Hi, Saigonnus. No, she didn't build the time machine. She gets tricked into travelling into the future. But I've seen a tv series recently called Crime Travellers in which the rule is that you can't change time. If someone bets on a race because they know the result, when they go back in time the betting slip is blank and void.

I suppose she could bring a photograph, or would that become blank, too?


----------



## Ruby (Dec 24, 2013)

Steerpike said:


> I think the only way you could prove it absolutely would be to take someone into the future so they could see for themselves.



Hi Steerpike, this is actually what happens to her when she is taken into the future by another time traveller.


----------



## Ruby (Dec 24, 2013)

psychotick said:


> Hi,
> 
> Why would she want to prove it?

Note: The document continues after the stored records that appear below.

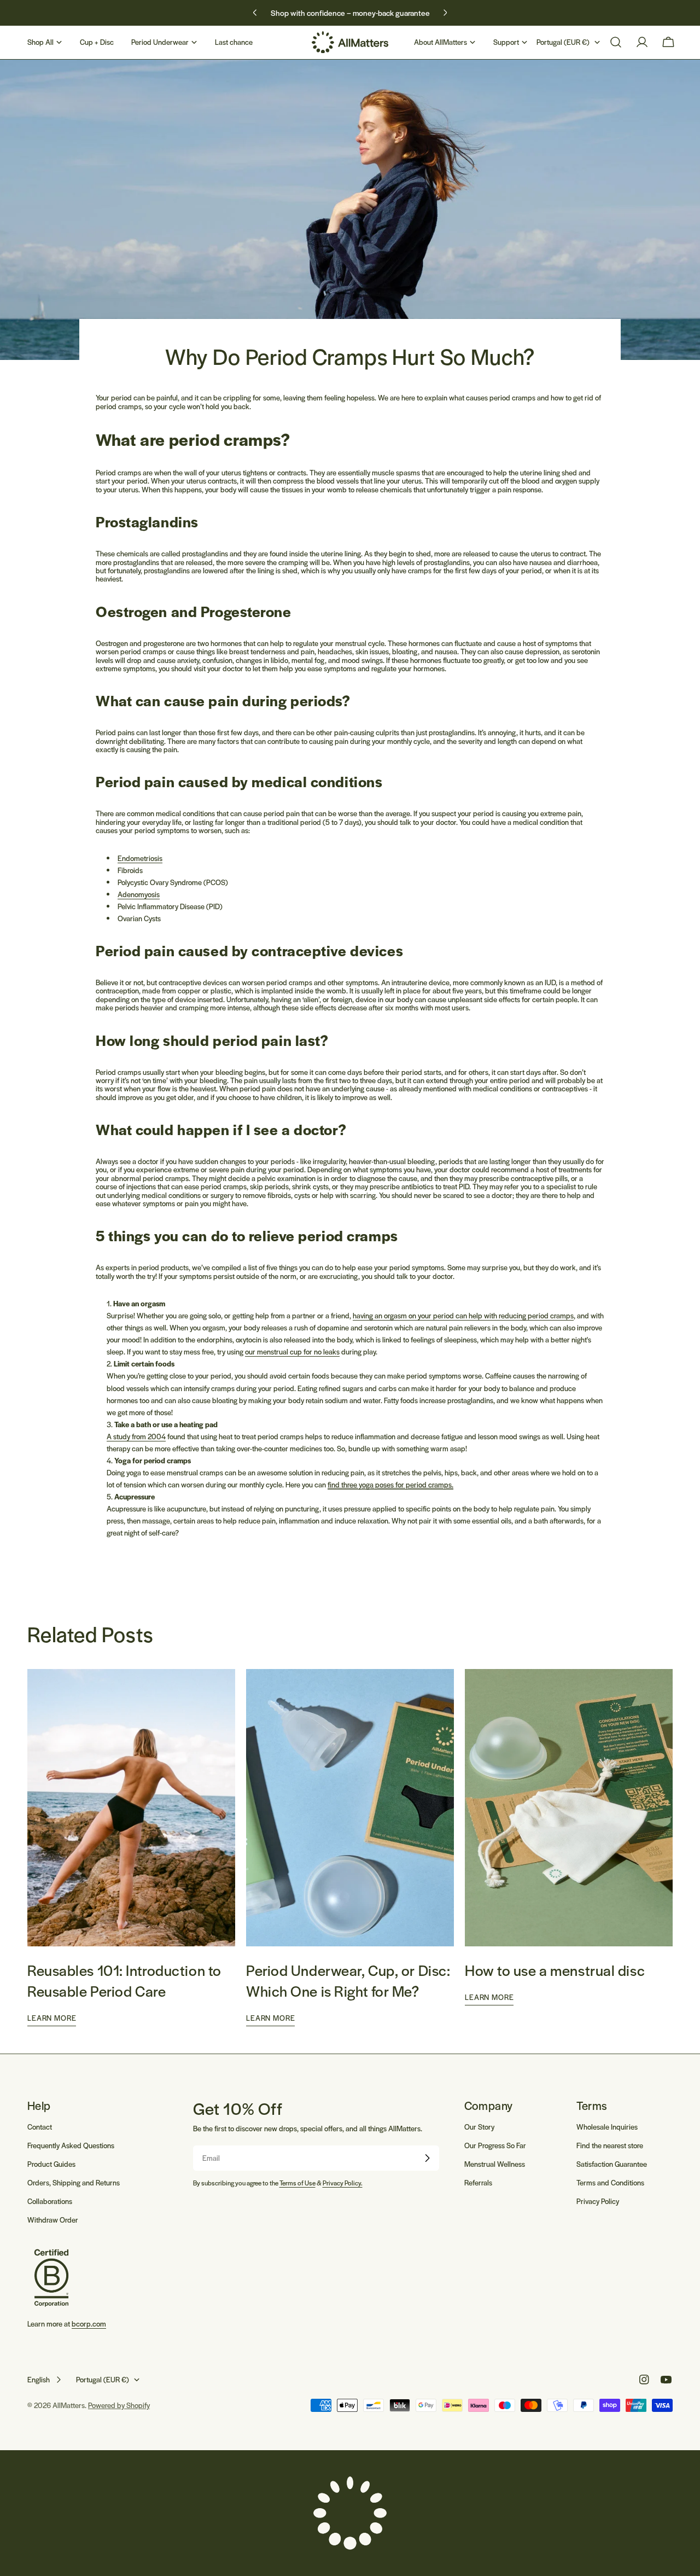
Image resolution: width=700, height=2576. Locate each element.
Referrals (478, 2182)
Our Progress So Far (495, 2145)
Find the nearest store (609, 2145)
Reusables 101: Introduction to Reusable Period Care (124, 1980)
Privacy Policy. (343, 2182)
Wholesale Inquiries (607, 2126)
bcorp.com (89, 2323)
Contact (39, 2126)
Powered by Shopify (119, 2405)
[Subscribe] (427, 2158)
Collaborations (49, 2201)
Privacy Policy (597, 2201)
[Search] (616, 42)
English (38, 2379)
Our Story (479, 2126)
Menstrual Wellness (494, 2164)
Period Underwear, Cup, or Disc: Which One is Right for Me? (348, 1980)
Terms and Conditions (610, 2182)
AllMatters (68, 2405)
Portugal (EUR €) (563, 42)
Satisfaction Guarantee (611, 2164)
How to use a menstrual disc (555, 1969)
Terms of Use (297, 2182)
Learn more (51, 2018)
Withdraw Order (52, 2219)
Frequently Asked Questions (70, 2145)
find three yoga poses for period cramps (390, 1484)
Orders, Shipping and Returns (73, 2182)
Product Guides (51, 2164)
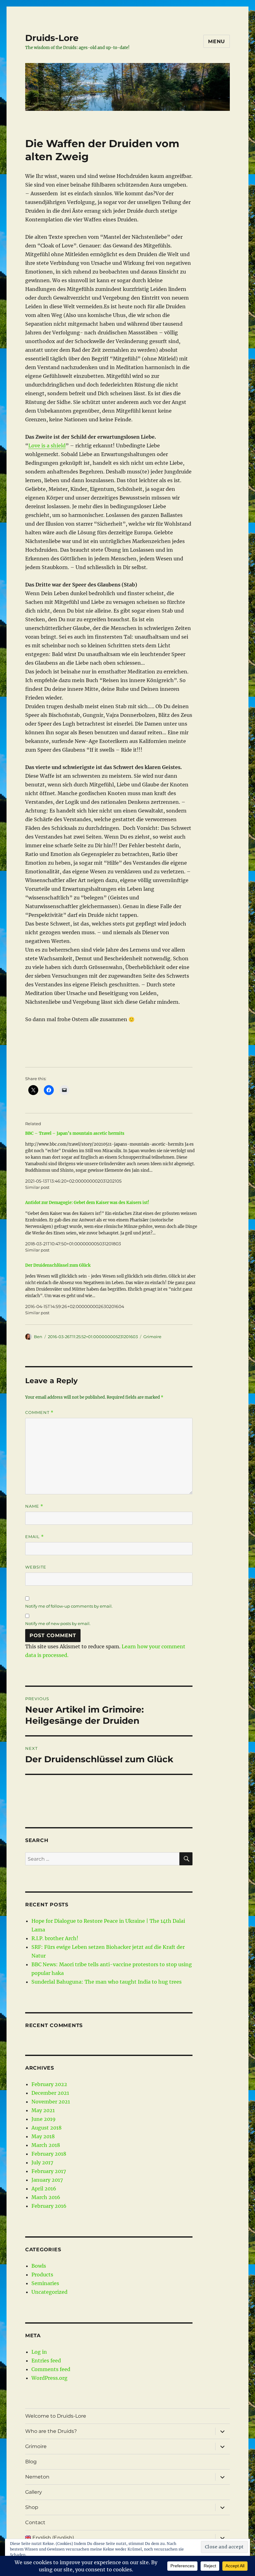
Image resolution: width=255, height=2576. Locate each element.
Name (34, 1506)
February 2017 (48, 2171)
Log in (39, 2352)
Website (35, 1566)
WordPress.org (49, 2378)
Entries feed (46, 2360)
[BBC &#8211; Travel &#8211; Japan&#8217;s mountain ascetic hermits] (112, 1160)
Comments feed (50, 2369)
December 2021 (50, 2093)
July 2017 (42, 2162)
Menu (216, 41)
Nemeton (37, 2477)
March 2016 (45, 2197)
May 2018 (43, 2136)
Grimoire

Proving her origin could in fact change the future history and she might not have a home to return to if she did it.
> 
> Cheers, Greg.



Ah, so you're saying she must not tell anyone... There seem to be as many differing "rules" of time travel as there are paradoxes.


----------



## Ruby (Dec 24, 2013)

Braveface said:


> She should kill her own grand-father. That'd show 'em.



I solved this one yesterday, when it transpired that the time traveller had previously time travelled with his grandfather. This wasn't planned: the characters just revealed it. Please don't tell me this isn't allowed!


----------



## Ruby (Dec 24, 2013)

Hedwig2751 said:


> I'd suggest that before you think of any of these details you should give more thought to how time traveling works in your story. What you can and can't do are the most important things you should work on. There's a system to everything, and creating one for time traveling would give you a solution to your problem.
> 
> Taking objects back and forth through time could have dangerous consequences. Imagine that someone came to you one day to give you a necklace, telling you that if you twist the stone while wearing it the color of your clothes would change. You might not believe him and laugh and chuck the necklace at him or you might be skeptical yet curious and try it on. Sure, that'd be a perfect way to prove that he is from the future, but then what? Someone else is bound to find out about the necklace, and if one person could, others could, too, and after some time, too many people would know and the secret would be out. Eventually, someone would kidnap the man who gave you the necklace and begin interrogating him endlessly, which might not serve the time-traveler well. They'd ask how to make the necklace and the man wouldn't know, so they'd want him to show them how to get more, which would force him to reveal his time traveling. I mean, you could write an entire story just about that!
> 
> If I were you, I'd just stick to having the MC befriending one character that the MC would tell him/her the truth but saying that they couldn't explain, or just keeping the whole thing a secret, one that the person you're trying to convince is going to find out on their own at a later time...


Hi Hedwig, funnily enough this is actually one of my subplots. As you say, the only way to deal with this is to write your own rules and stick to them. Maybe someone should put up a fantasy time travelling story challenge on here?


----------



## Hedwig2751 (Dec 25, 2013)

Ruby said:


> Hi Hedwig, funnily enough this is actually one of my subplots. As you say, the only way to deal with this is to write your own rules and stick to them. Maybe someone should put up a fantasy time travelling story challenge on here?



Hi, back, and merry Christmas  If this is a subplot, I'm almost afraid to ask what your mainplot is...  I think that kind of challenge would be a great idea! Do you have a suggestion?


----------



## Ruby (Dec 26, 2013)

Hedwig2751 said:


> Hi, back, and merry Christmas  If this is a subplot, I'm almost afraid to ask what your mainplot is...  I think that kind of challenge would be a great idea! Do you have a suggestion?



Merry Christmas to you, Hedwig  Well, how about a challenge to write a story about a warrior king who time travels to get revenge?


----------